Quanto sia grande quel posto lo dicono i numeri: secondo l'Osservatorio eCommerce B2C (Netcomm – Politecnico di Milano), nel 2024 gli italiani hanno comprato online per oltre 58,8 miliardi di euro. E secondo BrightLocal (2025), il 76% delle persone cerca un'azienda su Google prima di contattarla. I tuoi clienti sono già online. La domanda è solo se ti trovano o no.
Le tre scuse che ti tengono fermo
Nelle chiacchierate con gli imprenditori tornano sempre le stesse tre frasi. Le conosco a memoria, e le smonto una per una:
- "Non sono capace con la tecnologia." Non devi esserlo: quello è il mio lavoro. A te resta ciò che sai fare meglio, il resto lo costruisco e te lo consegno semplice da usare.
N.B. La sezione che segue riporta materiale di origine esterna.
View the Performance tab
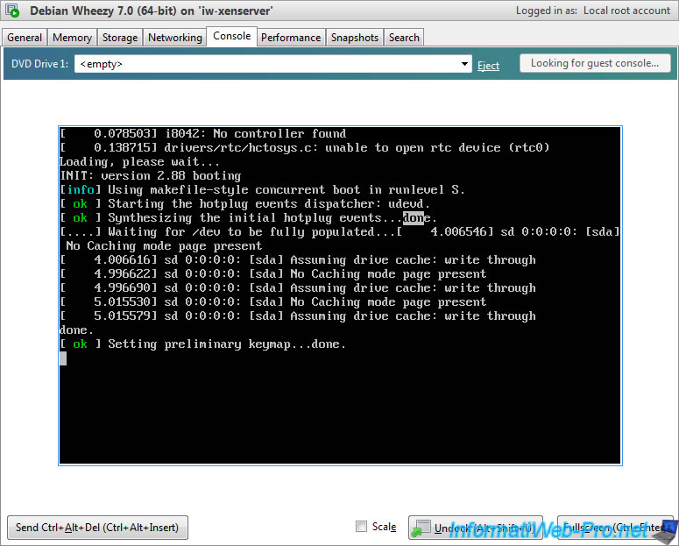This screenshot has width=679, height=546. [291, 38]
- "È troppo tardi, ormai." È vero il contrario: in Italia tantissime PMI sono ancora indietro (l'ISTAT segnala che solo il 20,4% delle imprese vende online). Quel ritardo della concorrenza è lo spazio libero che puoi prenderti tu adesso.
- "Il mio settore è diverso, da me funziona col passaparola." Il passaparola è oro — ma chi ti hanno consigliato, prima di chiamarti, ti cerca lo stesso su Google. Quello che trova conferma o smonta il consiglio in pochi secondi.
La verità scomoda
Non essere online non vuol dire "essere neutro": vuol dire essere invisibile proprio nel momento in cui qualcuno ti sta cercando. E quel qualcuno, se non trova te, trova il concorrente che c'è.
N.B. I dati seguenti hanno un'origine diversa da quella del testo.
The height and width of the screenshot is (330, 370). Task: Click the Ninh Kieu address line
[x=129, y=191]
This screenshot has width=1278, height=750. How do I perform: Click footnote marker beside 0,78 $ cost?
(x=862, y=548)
Non devi fare tutto. Devi solo iniziare
Il blocco più grande è pensare che digitalizzarsi sia un salto enorme: sito, social, e-commerce, automazioni, tutto e subito. Non è così, e non deve esserlo. Si parte da un primo passo solido e si aggiunge il resto solo quando serve davvero. Meglio una cosa fatta bene oggi che dieci cose perfette "un giorno".
- Primo passo: un sito semplice, veloce e chiaro, dove chi ti cerca capisce cosa fai e ti contatta facile.
- Secondo: la presenza locale curata (Google Business Profile, recensioni), che amplifica quello che il sito già fa.
- Poi, solo se serve: e-commerce, automazioni, gestionale. Quando i numeri lo giustificano, non prima.
Non serve essere i più tecnologici. Serve esserci, farsi trovare e rendere facile dirti di sì.
Come parto con te
Il mio metodo è pensato apposta per chi parte da zero e non vuole sorprese. Si comincia con una call gratuita in cui ascolto come lavori e dove perdi clienti adesso. Se penso di non poterti aiutare, te lo dico subito e non ti faccio perdere tempo. Se posso, ti porto un piano concreto: cosa facciamo prima, con che tempi e con che prezzo, scritto chiaro.
Niente paroloni, niente impegni che non capisci. Entrare nel mondo del web non è un salto nel vuoto: è un passo alla volta, con qualcuno che traduce la tecnologia in cose utili per la tua attività. Il momento giusto per iniziare non è "quando sarò pronto": è adesso, perché i tuoi clienti sono già lì.